**Reading passage**
========

Tamsui District (Hokkien POJ: Tām-chúi; Hokkien Tâi-lô: Tām-tsuí; Mandarin Pinyin: Dànshuǐ) is a seaside district in New Taipei, Taiwan. It is named after the Tamsui River; the name means "fresh water". The town is popular as a site for viewing the sun setting into the Taiwan Strait. Though modest in size (population 189,271), it has a large role in Taiwanese culture.

Name

Historical
Originally settled by the Ketagalan aborigines, the location was called Hoba, meaning "stream's mouth". Hoba was loaned into Taiwanese Hokkien as Hobe. Historical works in English have referred to the place as "Hobe", "Hobé", or "Hobe Village". The Spanish arrived in the 17th century and called this place Casidor and the Tamsui River Kimalon. Dutch records have used the placenames Tamsuy and Tampsui to refer to this area but have also referred to another "Lower Tamsuy" in the south of the island.

========

**Explore the material**
1. Answer these questions about the Tamsui District passage:
(a) What does the name Tamsui mean?
(b) What population does the passage give for the district?
(c) What did the Spanish call the Tamsui River?
2. Please write out the part of the Tamsui District passage starting with "Tamsui District (Hokkien" and going on through "in Taiwanese culture.".

(Saved data entries)

========

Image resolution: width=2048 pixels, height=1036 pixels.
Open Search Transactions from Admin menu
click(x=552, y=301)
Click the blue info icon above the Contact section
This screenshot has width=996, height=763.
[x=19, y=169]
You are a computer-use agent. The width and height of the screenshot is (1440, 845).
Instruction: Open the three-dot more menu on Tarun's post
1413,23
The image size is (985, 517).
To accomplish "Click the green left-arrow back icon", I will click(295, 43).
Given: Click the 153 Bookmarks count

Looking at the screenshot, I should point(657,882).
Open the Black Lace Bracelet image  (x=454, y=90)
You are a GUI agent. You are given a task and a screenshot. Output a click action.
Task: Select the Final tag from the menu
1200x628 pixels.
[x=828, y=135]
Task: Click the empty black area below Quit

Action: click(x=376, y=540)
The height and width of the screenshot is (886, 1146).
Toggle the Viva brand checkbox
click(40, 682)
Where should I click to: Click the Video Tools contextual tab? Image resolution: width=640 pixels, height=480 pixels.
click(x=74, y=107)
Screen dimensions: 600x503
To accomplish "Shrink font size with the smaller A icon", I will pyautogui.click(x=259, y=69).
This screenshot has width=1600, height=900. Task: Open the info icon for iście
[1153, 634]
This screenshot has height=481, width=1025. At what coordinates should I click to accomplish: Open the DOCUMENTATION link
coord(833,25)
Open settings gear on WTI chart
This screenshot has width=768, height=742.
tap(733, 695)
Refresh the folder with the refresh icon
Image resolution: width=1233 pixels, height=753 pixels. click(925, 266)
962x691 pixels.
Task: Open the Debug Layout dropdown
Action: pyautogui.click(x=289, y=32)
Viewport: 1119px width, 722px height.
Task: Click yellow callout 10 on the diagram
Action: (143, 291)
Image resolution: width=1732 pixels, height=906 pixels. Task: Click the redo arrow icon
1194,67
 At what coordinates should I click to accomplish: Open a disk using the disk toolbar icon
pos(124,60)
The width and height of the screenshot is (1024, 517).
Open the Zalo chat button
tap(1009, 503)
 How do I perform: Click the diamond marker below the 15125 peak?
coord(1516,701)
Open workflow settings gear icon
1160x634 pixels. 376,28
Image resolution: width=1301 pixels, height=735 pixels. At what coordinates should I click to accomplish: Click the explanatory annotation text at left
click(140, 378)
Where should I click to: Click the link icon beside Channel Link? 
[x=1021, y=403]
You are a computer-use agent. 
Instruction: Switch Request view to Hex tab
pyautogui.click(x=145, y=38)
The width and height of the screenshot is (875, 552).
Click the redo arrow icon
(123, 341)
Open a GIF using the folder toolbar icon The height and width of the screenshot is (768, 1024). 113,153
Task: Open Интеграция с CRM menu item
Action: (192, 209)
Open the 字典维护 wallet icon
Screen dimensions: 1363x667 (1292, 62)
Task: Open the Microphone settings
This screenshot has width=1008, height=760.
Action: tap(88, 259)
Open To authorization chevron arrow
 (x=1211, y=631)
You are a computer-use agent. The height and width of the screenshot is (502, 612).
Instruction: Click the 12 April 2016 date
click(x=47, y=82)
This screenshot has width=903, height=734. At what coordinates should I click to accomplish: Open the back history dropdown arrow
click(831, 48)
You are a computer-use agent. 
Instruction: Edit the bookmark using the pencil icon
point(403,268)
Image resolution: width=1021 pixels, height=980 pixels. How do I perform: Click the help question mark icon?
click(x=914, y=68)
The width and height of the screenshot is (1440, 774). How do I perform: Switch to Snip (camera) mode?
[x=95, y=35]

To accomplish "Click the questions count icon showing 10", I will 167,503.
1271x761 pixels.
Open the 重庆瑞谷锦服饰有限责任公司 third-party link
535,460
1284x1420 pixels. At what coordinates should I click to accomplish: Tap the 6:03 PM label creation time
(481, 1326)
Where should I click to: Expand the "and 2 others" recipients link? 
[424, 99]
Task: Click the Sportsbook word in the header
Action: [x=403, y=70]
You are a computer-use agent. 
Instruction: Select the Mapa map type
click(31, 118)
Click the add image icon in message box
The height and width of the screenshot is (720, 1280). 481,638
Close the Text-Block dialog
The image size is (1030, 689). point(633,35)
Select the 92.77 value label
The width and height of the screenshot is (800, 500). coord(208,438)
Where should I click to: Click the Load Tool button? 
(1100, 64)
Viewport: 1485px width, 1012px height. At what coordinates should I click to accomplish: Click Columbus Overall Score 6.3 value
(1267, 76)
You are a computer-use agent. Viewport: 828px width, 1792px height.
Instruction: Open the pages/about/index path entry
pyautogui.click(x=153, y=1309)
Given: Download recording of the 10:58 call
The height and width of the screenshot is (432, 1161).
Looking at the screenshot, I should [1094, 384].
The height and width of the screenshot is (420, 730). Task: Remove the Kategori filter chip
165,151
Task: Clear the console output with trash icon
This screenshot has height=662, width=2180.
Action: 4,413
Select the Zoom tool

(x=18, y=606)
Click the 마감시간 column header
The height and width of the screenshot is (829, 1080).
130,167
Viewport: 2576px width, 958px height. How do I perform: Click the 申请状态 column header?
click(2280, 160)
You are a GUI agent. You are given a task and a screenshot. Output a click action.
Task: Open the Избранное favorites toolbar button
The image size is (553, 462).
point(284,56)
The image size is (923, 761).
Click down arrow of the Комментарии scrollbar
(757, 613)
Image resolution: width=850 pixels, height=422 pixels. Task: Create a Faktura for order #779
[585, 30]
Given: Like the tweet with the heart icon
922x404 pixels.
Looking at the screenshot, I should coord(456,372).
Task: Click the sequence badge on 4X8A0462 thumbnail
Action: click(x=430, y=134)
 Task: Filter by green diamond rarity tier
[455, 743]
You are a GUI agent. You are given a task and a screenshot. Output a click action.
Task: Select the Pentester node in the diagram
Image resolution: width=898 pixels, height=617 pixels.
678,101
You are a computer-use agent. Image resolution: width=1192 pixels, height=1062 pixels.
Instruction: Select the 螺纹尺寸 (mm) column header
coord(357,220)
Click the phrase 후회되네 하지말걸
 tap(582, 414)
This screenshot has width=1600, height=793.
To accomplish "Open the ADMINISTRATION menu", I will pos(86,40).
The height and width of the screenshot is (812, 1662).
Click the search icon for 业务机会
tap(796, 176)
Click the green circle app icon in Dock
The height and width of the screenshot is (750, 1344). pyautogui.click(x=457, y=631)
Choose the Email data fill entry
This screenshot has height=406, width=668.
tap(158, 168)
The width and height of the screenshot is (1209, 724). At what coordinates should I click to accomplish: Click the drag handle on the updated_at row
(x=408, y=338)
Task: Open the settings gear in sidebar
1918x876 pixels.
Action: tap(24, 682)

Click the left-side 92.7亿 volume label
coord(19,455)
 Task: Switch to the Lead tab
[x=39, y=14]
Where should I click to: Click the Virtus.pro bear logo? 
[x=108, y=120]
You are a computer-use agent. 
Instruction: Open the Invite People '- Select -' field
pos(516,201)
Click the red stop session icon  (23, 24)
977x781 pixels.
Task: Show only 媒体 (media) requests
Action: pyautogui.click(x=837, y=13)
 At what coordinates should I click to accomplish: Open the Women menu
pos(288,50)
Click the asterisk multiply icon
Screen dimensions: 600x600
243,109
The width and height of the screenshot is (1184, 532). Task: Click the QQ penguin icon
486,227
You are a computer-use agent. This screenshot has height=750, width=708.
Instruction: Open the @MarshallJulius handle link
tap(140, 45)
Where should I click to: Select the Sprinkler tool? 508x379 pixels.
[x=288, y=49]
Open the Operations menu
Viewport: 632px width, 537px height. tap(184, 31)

========

**Solutions in order**
1.
(a) "Fresh water"
(b) 189,271
(c) Kimalon

2.
Tamsui District (Hokkien POJ: Tām-chúi; Hokkien Tâi-lô: Tām-tsuí; Mandarin Pinyin: Dànshuǐ) is a seaside district in New Taipei, Taiwan. It is named after the Tamsui River; the name means "fresh water". The town is popular as a site for viewing the sun setting into the Taiwan Strait. Though modest in size (population 189,271), it has a large role in Taiwanese culture.